Andrea Margiovanni .it

Signes d'un projet de numérisation voué à s'arrêter

Cinq signes précoces qui annoncent souvent l'échec : sponsor absent, objectifs flous, décisions confuses, stack imposé et KPI inutiles.

Il y a une réunion qui me revient parfois en tête, et pas parce qu’elle aurait été particulièrement dramatique. Au contraire, elle s’était très bien passée. Slides soignées, bons mots, ce ton « cette fois on s’y met sérieusement ». On parlait de transformation, d’efficacité opérationnelle, d’avenir.

Tout le monde acquiesçait. Le budget avait été approuvé.

Trois mois plus tard, plus aucune trace de ce projet.

Ce n’est pas une histoire rare. 84 % des PME italiennes constatent des difficultés dans la réalisation des projets numériques, et 15,8 % déclarent un échec complet. Au niveau global, la musique est similaire : environ 84 % des initiatives de transformation numérique n’atteignent pas les résultats attendus, souvent pour des raisons qui n’ont pas grand-chose à voir avec la technologie.

Mais le point n’est pas seulement que des projets ratent. C’est que certains projets naissent déjà morts. Les signes sont là dès le début, mais ils sont discrets, presque polis. Et si vous ne savez pas où regarder, vous les prenez pour de la complexité normale.

Le sponsor qui « soutient de loin »

Le premier signe est celui qui semble le moins grave. Sur le papier, le projet a un sponsor important : patron, directeur général, quelqu’un qui « met sa tête en jeu ».

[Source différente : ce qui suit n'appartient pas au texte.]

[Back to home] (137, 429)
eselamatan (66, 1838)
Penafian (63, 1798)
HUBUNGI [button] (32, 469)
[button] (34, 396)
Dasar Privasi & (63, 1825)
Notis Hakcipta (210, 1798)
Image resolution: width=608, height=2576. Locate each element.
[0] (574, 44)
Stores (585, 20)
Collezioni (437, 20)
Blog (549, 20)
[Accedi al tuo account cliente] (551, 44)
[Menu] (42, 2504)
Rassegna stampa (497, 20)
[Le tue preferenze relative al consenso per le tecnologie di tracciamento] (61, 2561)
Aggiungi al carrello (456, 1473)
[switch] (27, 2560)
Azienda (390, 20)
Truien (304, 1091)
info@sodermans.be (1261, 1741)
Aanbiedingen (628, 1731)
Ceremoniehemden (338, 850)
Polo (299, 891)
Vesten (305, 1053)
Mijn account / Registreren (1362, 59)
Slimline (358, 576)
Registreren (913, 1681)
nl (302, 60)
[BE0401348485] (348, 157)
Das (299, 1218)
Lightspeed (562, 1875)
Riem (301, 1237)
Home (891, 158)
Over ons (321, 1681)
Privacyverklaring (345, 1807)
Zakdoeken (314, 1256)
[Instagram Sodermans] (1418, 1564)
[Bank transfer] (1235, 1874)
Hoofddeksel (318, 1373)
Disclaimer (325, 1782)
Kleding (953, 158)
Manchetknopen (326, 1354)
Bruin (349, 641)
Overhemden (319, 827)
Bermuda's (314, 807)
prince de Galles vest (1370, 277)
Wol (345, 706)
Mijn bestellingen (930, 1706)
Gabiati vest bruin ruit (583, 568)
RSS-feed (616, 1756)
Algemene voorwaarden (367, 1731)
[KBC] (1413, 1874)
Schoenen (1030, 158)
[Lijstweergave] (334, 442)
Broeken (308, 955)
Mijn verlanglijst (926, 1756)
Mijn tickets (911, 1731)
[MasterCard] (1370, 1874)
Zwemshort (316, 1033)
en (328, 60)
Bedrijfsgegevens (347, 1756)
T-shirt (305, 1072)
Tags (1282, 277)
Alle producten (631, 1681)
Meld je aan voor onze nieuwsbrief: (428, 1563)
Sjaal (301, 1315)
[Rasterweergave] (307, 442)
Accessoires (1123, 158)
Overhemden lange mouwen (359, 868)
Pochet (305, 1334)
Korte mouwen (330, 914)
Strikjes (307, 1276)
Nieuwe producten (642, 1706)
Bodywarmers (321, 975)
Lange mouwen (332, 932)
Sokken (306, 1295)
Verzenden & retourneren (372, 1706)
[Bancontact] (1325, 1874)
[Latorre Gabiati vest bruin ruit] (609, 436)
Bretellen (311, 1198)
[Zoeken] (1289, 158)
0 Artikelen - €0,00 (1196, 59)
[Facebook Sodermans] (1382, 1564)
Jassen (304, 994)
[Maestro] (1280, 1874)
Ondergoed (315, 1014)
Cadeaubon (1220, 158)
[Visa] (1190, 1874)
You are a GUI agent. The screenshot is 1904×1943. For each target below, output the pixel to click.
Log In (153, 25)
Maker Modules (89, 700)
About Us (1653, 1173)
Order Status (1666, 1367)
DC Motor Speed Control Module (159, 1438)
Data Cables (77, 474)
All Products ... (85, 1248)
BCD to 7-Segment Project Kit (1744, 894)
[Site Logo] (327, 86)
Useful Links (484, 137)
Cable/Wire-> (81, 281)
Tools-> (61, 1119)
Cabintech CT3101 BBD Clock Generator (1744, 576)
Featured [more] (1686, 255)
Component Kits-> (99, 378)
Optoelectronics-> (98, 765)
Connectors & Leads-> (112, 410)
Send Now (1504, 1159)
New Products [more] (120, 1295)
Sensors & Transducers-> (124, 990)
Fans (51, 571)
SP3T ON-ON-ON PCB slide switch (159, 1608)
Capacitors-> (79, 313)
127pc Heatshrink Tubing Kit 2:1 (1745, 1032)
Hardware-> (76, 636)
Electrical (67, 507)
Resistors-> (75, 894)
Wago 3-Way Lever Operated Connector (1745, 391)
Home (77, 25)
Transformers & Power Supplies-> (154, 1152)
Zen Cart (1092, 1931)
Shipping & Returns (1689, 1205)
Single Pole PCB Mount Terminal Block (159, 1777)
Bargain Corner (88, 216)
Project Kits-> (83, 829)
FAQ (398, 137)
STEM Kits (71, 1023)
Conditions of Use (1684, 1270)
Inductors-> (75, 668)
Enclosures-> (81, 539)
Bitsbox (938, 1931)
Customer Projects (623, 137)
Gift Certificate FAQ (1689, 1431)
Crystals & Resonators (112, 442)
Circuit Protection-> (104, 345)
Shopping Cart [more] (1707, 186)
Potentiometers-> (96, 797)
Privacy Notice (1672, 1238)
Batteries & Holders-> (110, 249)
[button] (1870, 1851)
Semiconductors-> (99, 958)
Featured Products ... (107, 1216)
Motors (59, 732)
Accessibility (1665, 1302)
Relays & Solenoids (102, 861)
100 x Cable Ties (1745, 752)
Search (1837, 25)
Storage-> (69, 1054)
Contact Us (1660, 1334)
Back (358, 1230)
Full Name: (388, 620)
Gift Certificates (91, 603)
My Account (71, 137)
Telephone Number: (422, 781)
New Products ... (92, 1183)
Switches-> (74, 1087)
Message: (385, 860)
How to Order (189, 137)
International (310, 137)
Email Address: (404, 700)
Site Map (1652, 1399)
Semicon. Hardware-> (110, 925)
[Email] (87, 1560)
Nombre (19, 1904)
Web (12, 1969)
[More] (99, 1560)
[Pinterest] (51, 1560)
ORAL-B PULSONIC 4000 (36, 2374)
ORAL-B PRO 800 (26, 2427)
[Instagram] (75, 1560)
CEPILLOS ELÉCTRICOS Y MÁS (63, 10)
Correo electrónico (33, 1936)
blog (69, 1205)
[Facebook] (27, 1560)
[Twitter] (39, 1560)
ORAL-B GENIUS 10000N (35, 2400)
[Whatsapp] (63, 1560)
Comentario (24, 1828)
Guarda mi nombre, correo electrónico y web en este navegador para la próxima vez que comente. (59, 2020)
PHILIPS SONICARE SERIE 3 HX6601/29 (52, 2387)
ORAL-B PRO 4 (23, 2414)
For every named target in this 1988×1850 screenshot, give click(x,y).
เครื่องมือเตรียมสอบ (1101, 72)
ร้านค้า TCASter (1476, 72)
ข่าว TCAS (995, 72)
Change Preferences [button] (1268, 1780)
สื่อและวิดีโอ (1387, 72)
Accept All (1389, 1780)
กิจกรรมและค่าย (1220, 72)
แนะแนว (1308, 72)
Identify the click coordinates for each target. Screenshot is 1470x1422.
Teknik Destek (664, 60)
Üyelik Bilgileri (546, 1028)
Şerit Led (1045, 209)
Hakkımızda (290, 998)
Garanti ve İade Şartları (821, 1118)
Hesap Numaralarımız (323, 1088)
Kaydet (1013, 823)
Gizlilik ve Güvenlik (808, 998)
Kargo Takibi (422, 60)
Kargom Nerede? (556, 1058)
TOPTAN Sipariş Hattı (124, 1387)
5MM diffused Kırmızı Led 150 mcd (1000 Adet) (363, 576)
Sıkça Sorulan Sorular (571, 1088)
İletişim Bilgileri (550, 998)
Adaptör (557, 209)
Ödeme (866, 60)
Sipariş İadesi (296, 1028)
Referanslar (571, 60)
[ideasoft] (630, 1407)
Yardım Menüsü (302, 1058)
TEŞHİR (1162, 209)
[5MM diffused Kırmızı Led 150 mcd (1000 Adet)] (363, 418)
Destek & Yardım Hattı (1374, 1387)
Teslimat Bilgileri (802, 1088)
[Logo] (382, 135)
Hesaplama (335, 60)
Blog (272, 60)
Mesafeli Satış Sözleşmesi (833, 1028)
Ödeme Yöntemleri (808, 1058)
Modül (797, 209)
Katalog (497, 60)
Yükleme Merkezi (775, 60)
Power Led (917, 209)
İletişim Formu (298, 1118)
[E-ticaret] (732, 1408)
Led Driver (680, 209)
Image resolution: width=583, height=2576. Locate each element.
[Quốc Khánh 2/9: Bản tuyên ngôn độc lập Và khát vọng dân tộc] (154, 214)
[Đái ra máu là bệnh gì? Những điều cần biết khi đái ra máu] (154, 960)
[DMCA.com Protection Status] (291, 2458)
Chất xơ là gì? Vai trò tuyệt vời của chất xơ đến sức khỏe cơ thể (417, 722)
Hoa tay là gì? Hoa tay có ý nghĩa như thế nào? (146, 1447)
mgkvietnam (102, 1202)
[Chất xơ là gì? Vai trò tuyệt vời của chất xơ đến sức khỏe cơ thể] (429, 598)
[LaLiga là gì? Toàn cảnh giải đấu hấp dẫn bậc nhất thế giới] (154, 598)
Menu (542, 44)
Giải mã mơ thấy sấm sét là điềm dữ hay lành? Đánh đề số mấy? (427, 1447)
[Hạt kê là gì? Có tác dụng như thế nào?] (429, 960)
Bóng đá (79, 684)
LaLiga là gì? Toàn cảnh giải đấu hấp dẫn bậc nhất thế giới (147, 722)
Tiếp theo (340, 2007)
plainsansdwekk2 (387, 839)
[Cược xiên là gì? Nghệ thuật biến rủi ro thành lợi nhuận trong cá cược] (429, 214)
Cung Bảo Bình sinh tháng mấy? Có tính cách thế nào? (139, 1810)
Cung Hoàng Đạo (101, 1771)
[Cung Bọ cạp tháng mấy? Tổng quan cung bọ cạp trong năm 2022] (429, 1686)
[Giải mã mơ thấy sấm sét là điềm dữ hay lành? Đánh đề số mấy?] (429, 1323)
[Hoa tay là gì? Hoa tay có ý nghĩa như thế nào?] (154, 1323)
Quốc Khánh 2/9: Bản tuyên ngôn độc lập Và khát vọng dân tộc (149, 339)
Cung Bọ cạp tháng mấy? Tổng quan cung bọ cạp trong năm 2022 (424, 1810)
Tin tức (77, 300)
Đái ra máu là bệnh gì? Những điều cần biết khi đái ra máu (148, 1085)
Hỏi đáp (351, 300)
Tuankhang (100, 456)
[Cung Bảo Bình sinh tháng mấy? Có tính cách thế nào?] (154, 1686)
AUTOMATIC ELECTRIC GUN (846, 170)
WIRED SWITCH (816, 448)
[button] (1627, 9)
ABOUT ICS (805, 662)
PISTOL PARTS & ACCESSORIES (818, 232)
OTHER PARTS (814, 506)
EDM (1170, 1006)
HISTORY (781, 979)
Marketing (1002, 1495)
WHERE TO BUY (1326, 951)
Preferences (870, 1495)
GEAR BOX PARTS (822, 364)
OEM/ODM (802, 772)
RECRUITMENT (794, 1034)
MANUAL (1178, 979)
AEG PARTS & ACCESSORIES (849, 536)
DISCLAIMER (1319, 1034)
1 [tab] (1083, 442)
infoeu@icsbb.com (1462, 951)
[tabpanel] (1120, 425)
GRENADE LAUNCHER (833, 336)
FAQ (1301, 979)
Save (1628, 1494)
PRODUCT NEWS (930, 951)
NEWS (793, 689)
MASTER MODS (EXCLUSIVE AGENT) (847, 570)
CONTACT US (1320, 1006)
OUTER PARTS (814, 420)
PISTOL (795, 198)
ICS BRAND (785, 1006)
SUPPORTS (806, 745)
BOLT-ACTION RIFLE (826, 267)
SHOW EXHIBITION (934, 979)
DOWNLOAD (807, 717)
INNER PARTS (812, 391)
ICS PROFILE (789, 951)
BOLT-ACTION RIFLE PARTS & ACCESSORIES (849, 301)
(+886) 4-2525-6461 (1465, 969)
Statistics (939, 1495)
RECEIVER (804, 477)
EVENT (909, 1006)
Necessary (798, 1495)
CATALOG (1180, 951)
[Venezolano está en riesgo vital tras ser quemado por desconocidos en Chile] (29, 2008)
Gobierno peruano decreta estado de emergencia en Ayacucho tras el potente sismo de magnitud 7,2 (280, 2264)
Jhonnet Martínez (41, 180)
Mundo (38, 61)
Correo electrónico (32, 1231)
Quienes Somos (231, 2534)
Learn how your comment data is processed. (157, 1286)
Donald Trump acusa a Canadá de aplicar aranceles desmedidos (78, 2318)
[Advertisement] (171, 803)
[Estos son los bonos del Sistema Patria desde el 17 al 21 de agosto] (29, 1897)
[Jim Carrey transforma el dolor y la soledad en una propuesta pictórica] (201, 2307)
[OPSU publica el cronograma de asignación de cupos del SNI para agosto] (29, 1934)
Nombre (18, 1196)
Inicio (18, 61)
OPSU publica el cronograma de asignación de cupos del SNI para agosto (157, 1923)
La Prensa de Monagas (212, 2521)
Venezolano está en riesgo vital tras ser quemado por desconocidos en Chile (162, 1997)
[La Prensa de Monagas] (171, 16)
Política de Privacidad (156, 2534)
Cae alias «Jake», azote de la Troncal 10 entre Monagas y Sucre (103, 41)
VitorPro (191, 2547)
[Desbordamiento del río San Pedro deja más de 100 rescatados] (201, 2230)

Sauf que cette tête, on ne la voit jamais.

Le sponsor délègue, envoie un mail d’endorsement, ouvre peut-être le kick-off avec cinq minutes de discours motivationnel. Et ensuite il disparaît des réunions opérationnelles, celles où l’on débloque les vrais nœuds. Le résultat est assez prévisible : dès la première résistance interne, c’est la résistance qui gagne. Pas parce qu’elle est plus forte, parce qu’elle est plus patiente.

Dans beaucoup de PME, la résistance n’est même pas de la mauvaise volonté. C’est la routine, l’urgence, « d’abord on clôture le mois », « on en parle après le salon », « là on ne peut pas arrêter le magasin ». Si le sponsor n’est pas présent quand il faut choisir, le message implicite est simple :

Ce projet peut attendre.

Et les choses qui peuvent attendre, attendent pour toujours.

Ce n’est pas qu’une impression. 56 % des projets de transformation numérique ne reçoivent pas de soutien réel de la part du leadership senior.

Des objectifs écrits au copier-coller

« Améliorer l’efficacité ». « Optimiser les processus ». « Augmenter la compétitivité numérique ».

Quand je lis ce genre d’objectifs, un doute me prend toujours : décrivent-ils quelque chose qu’ils veulent vraiment faire, ou cherchent-ils juste une phrase qui sonne bien dans un document ?

Le problème n’est pas qu’ils soient faux. C’est qu’ils ne sont pas vérifiables. Ils ne vous aident pas à comprendre, dans six mois, si le projet a marché ou pas. Et surtout ils ne vous aident pas à décider quoi faire demain matin.

Une phrase comme « réduire les délais de traitement des commandes de 30 % en six mois » change tout. Elle vous oblige à choisir un périmètre, à trouver une donnée de départ, à comprendre où intervenir. « Numériser les processus de l’entreprise », au contraire, c’est une nébuleuse. Tout y entre, et donc rien n’y entre.

Pas étonnant que 64 % des projets de numérisation démarrent sans roadmap claire. La cause principale est peut-être justement cette difficulté à traduire des ambitions génériques en objectifs mesurables.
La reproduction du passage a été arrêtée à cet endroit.